Frieda, Sylvia, and Nicholas Hughes Plath

February 11, 1963 – Sylvia Plath Hughes kills herself during London’s coldest winter in a century. Nicholas, just a baby, and Frieda, age 3, were asleep in the next room. Sylvia made sure they had milk at their bedsides before taking sleeping pills, sealing up the kitchen doors, turning on the stove, and gassing herself to death.

March 23, 2009 – Dr. Nicholas F. Hughes, age 47, follows in his mother’s footsteps 46 years later and hangs himself at his home in Alaska. Frieda reports he had suffered from depression for some time, though he had not inherited his mother’s mania. This tragedy inspires the question: Is Sylvia Plath to blame for her son’s death? Surely her own suicide had a powerful effect on him. Coline Covington of The First Post muses on the subject:

“Children whose parents have committed suicide – at no matter what age – tend to feel not only responsible for their parent’s depression and ultimate suicide but also profoundly rejected by them.In short, the parent who kills herself is perceived by the child as not loving him enough to want to live.”

It must also be noted that the Hughes-Plath children’s  step mother, Assia Wevill, also gassed herself in 1969, when Nicholas was 7 and Frieda was 9. Two mothers killing themselves the exact same way would be too much for many of us to handle.  Perhaps Ted Hughes had this effect on women?
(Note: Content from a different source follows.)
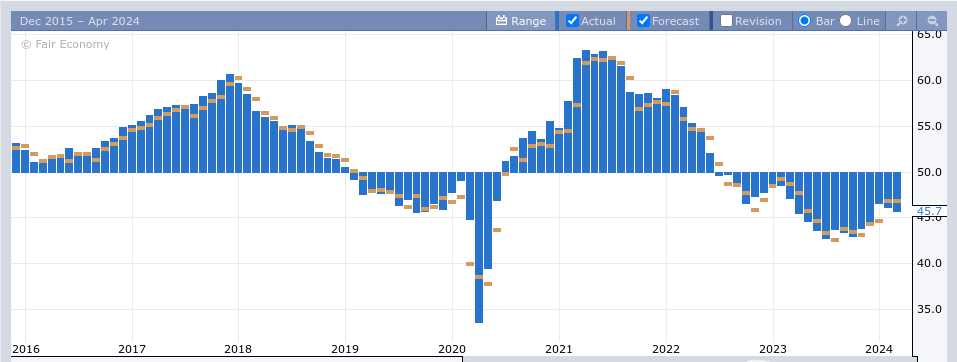This screenshot has height=362, width=957.
Task: Uncheck the Actual checkbox
Action: pyautogui.click(x=572, y=21)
Further investigations into the Plath and Hughes family mental health history would have to be conducted to come to a definite conclusion. Aurelia Plath, Sylvia’s mother, who died of natural causes in 1994, seemed stable enough. It would be especially helpful to know the mental state of Plath’s surviving child, Frieda. In an interview by David Burges for Time, Frieda states that she was shocked to find out the truth of her mother’s death at the age of 14 from a classmate. She also very truthfully tells us:

“You can analyze [my parents] as much as you like, but if you weren’t actually the people themselves . . . It’s interesting to me that people have been so interested in them.”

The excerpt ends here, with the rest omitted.